Because it is optimized for analytic operations in many ways, Db2 Warehouse on Cloud (formerly known as IBM dashDB) is an excellent choice to be the home of your data to analyze with Data Science Experience.
In this article we review the options to access Db2 Warehouse on Cloud and read or write table data from Data Science Experience.
There are two approaches to working with Db2 Warehouse on Cloud data:
- R & Python APIs for direct access and push-down to Db2 Warehouse
- Access through Spark service to Db2 Warehouse on Cloud
Which method to choose depends on your specific needs.
Use the first method when you want to rely on Db2 Warehouse on Cloud to scale your analytics through generated SQL statements or invocation of built-in analytic routines running inside the database. Also use the first method when you want to define the SQL statements that run inside Db2 Warehouse on Cloud yourself, and you only want to use R or Python to work on the results of these SQL statements, for example, to visualize them.
Use the second method if you want to define your own analytic logic that needs to be scaled out and run in parallel. Also use the second method when you want to employ Spark-based machine learning libraries to work on your Db2 Warehouse on Cloud data.

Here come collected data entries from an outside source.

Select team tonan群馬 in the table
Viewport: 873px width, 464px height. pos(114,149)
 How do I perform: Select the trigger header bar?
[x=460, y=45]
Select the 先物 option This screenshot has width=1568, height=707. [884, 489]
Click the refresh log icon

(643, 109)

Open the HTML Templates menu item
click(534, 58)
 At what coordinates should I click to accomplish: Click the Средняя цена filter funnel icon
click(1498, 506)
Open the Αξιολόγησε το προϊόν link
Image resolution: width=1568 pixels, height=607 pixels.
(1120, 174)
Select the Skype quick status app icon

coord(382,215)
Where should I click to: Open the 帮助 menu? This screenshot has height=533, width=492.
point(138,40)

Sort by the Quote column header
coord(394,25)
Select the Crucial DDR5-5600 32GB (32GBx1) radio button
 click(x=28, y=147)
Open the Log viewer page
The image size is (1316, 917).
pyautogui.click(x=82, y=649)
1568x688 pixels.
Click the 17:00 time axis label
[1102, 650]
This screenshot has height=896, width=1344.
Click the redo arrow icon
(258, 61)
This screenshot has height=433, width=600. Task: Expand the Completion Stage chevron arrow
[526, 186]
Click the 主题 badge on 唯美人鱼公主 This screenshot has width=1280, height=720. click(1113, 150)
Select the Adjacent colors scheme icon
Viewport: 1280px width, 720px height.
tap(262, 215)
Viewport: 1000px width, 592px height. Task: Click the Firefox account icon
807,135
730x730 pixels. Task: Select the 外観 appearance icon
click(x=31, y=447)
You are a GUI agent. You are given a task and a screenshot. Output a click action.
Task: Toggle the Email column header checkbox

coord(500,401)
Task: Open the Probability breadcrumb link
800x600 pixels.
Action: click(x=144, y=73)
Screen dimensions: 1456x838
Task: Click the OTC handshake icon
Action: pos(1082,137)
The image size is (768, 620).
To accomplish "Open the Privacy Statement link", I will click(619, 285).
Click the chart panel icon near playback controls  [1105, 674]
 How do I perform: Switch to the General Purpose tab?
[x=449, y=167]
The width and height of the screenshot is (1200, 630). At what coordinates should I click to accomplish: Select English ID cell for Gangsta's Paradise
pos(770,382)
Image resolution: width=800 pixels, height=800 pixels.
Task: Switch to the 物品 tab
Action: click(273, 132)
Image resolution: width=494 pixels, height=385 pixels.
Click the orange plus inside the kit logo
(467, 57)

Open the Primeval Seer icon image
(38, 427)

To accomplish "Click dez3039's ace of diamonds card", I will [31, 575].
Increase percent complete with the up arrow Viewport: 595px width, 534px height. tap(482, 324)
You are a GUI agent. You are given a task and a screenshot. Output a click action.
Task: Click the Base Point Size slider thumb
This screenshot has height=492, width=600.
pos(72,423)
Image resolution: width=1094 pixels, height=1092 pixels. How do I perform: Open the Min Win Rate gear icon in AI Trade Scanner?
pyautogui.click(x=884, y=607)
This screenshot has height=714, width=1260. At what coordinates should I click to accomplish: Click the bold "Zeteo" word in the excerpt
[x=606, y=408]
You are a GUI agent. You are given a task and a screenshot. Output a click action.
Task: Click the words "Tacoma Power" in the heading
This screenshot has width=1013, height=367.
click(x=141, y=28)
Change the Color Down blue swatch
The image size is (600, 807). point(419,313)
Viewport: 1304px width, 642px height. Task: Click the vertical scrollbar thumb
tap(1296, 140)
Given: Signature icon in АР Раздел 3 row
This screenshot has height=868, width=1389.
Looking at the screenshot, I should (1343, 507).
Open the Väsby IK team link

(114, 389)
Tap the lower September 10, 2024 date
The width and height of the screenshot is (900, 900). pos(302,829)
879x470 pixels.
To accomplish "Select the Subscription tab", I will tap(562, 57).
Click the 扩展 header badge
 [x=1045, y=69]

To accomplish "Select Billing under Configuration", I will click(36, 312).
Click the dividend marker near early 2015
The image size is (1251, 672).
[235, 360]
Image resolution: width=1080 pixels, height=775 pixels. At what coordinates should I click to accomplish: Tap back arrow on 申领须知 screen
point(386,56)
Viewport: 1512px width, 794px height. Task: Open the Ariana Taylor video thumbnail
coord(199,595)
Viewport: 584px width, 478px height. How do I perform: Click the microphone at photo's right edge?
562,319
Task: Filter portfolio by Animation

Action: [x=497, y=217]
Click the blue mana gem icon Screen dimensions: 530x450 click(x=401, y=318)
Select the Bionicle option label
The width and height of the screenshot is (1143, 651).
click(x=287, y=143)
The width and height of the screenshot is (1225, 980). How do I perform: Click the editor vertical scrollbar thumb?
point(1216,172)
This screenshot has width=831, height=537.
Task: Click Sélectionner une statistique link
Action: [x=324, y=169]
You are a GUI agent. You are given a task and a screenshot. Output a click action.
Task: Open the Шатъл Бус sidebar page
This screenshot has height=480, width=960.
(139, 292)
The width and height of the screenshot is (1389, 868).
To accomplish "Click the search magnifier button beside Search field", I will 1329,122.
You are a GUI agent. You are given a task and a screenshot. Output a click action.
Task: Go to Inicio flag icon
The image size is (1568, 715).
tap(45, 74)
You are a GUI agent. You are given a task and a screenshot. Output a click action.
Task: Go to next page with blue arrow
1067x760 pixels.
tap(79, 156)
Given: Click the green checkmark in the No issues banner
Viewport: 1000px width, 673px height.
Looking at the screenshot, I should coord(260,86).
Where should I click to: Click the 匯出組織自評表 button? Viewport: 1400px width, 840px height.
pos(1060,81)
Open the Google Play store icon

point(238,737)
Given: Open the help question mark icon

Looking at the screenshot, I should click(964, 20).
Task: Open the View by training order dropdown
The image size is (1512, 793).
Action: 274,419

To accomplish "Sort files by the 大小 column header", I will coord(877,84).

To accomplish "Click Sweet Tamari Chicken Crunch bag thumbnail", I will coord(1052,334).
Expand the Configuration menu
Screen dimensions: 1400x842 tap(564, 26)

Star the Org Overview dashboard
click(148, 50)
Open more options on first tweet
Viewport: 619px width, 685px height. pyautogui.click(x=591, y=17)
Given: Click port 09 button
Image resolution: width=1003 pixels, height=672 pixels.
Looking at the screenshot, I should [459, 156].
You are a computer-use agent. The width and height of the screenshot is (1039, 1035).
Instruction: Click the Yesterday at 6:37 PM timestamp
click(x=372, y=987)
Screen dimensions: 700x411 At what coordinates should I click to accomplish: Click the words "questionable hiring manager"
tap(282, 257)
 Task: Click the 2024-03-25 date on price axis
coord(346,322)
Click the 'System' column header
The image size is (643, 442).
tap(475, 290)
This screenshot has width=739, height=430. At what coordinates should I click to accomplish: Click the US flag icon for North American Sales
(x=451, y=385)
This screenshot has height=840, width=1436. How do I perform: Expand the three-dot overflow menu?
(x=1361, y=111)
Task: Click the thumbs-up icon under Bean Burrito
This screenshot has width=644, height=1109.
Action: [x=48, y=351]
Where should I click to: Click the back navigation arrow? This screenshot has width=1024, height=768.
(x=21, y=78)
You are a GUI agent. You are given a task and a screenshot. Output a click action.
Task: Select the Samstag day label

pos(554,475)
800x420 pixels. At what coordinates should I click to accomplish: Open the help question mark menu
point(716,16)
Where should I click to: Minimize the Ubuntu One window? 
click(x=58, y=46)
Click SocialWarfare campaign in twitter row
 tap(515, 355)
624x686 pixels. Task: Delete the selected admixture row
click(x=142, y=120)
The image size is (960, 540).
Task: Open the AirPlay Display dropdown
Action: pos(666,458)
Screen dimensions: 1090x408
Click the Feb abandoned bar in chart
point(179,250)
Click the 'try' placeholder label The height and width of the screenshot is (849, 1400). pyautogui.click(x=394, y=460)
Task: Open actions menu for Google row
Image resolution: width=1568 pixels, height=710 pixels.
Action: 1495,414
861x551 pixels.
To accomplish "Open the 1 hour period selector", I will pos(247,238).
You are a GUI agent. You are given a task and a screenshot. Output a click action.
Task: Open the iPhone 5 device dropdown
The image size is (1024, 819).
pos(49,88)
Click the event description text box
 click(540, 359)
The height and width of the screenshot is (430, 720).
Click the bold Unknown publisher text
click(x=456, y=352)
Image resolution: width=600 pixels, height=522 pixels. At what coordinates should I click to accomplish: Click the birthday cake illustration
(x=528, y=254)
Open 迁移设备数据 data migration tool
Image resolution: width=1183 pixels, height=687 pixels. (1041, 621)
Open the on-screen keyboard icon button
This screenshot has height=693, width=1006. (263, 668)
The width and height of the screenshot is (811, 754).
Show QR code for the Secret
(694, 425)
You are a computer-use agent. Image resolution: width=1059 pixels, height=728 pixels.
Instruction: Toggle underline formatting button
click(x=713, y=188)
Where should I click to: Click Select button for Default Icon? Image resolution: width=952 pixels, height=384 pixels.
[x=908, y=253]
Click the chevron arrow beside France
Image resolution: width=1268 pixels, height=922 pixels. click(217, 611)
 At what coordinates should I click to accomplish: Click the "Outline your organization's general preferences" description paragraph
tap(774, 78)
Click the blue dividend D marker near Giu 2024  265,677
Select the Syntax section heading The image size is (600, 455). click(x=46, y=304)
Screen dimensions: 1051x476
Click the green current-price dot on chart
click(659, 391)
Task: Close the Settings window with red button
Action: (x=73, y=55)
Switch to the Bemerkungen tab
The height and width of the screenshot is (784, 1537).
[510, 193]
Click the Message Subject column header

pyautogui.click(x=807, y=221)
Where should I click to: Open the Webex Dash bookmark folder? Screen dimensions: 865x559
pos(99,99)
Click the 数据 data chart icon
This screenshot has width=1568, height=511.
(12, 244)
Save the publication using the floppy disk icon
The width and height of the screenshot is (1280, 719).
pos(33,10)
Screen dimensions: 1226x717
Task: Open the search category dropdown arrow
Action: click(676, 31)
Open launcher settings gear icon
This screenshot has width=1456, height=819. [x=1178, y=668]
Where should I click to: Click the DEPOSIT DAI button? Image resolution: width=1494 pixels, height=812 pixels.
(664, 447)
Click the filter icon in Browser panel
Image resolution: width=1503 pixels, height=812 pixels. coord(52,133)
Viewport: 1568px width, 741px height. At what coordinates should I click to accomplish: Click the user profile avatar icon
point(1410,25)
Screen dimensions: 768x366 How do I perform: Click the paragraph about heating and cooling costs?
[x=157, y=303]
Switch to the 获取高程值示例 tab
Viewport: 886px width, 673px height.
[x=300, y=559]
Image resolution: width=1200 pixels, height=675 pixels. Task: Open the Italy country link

Python and R API for Db2 Warehoused
Db2 Warehouse provides dedicated API libraries for both R and Python. They both abstract Db2 Warehouse tables as regular data frames, which is the established mechanism for tabular data representation in both languages. In addition, these APIs provide R and Python wrapper methods to invoke Db2 Warehouse's built-in predictive analytic routines to train, persist, manage and score predictive models inside Db2 Warehouse.
The ibmdbR library is deployed out of the box in Data Science Experience. It allows you to connect directly from R notebooks or R scripts in RStudio to a Db2 Warehouse database, and to interact with the table data as if it was standard R data frames. Operations that you perform on such data frames are automatically translated into SQL statements running in Db2 Warehouse. Also, the library provides a set of methods to invoke the Db2 Warehouse predictive analytics routines.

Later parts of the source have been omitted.